Schroders Capital Semi-Liquid Global Private Equity is the flagship private equity fund offered by Schroders Capital, specifically designed for professional investors seeking access to a diversified portfolio of global private equity investments through a flexible, semi-liquid structure. The fund enables investors to participate in the private equity market, traditionally characterized by limited liquidity and high entry barriers.
History and Purpose
Launched in 2019, Schroders Capital Semi-Liquid Global Private Equity aims to provide capital growth over the medium to long term by investing worldwide in private equity. Leveraging Schroders’ pioneering mindset and extensive experience in managing private markets investments, the fund has built a strong track record with its evergreen structure, giving investors exposure to seasoned private equity opportunities while maintaining periodic liquidity.
Structure & Liquidity
Structured as a SICAV domiciled in Luxembourg, the fund offers subscriptions in USD and EUR, with monthly subscriptions and quarterly redemptions, subject to a 90-day notice period and up to a 5% NAV redemption fee. This approach provides significantly enhanced liquidity compared to traditional private equity funds.
- Fund Size: USD 2.1 billion
- Minimum Investment: USD/EUR 10,000 (or equivalent)
- Liquidity: Monthly subscriptions and quarterly redemptions, subject to a 90-day redemption notice and up to a 5% NAV redemption fee
- Performance Carry: None
- ISIN: LU2005485581
Minimum investment for at least one share class is set at USD/EUR 10,000, providing accessibility to a broad range of professional investors.
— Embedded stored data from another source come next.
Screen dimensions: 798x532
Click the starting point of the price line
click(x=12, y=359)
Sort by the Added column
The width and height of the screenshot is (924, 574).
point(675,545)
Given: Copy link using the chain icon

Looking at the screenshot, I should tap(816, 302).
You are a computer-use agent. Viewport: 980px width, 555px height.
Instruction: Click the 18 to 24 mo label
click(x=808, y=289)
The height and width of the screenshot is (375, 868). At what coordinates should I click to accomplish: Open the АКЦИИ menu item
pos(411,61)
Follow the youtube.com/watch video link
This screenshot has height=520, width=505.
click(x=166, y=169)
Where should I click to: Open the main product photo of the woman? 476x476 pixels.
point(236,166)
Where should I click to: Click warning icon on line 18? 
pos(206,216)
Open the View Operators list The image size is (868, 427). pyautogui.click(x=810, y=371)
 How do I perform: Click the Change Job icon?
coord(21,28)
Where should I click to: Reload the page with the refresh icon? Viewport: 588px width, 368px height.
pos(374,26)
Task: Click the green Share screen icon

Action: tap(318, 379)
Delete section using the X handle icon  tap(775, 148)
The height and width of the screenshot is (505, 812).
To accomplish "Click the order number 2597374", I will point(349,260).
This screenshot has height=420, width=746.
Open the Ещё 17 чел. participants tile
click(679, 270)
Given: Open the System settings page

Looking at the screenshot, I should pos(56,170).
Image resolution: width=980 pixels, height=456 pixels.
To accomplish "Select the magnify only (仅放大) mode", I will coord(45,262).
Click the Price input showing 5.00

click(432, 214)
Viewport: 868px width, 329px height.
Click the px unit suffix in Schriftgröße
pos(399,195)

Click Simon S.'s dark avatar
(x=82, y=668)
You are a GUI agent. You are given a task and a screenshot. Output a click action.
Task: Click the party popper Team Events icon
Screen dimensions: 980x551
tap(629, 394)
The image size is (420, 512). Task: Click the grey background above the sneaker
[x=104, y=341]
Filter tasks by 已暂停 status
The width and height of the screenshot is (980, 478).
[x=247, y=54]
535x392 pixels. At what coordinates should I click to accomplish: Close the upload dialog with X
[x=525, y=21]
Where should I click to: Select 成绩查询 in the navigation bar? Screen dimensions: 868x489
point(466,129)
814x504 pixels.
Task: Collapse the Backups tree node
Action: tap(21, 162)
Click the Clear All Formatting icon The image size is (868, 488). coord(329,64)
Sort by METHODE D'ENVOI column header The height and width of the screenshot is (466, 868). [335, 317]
The fund carries no performance fees, charging investors an ongoing management fee of approximately 3.28% per annum (per KID).
Strategy
Schroders Capital primarily invests across private equity secondaries, co-investments, and primary fund opportunities:
- Secondary Fund Investments: ~45%
- Co-Investments: ~44%
- Primary Fund Investments: ~10%
- Listed Equities: Minimal exposure (~0.1%)
Key features include:
- Diversified across multiple vintages, managers, and sectors, substantially reducing single-risk concentration.
- Exposure predominantly to buyouts (>80%), complemented by growth capital and venture capital
- Geographically balanced with significant allocations to Europe (circa 45%), North America (c.45%) and some Asia.
- The fund is led by Schroders Capital’s dedicated private equity team, under the experienced leadership of Benjamin Alt, who has managed the fund since inception. The team utilizes Schroders' strong network and relationships across global private equity markets to source high-quality investment opportunities.
Its internal deal sourcing capabilities mean there are no external fund-of-funds layers or associated costs. GAIA II does not operate as a fund-of-funds, but, instead, it sources most of its investments from Schroders Capital’s internal platform, giving it access to direct deals, co-investments, and fund commitments already underwritten for institutional clients. This avoids the typical fee drag of multi-manager fund structures and gives the manager more control over portfolio construction and pacing. However, it is a "single-GP" fund, meaning investors have single-manager exposure (although at the size of Schroders, this should not weigh too heavily).
Why Consider This Fund?
- Access to global private equity markets through a semi-liquid, evergreen structure.
- Immediate exposure to diversified, mature private equity assets, reducing "blind-pool" risk (i.e. investors know what assets they are investing in)
- Enhanced liquidity relative to traditional private equity vehicles, with quarterly redemption opportunities.
- Transparent, investor-friendly fee structure with no performance carry.
- Managed by Schroders, a globally respected manager with a proven track record in private equity and alternative investments.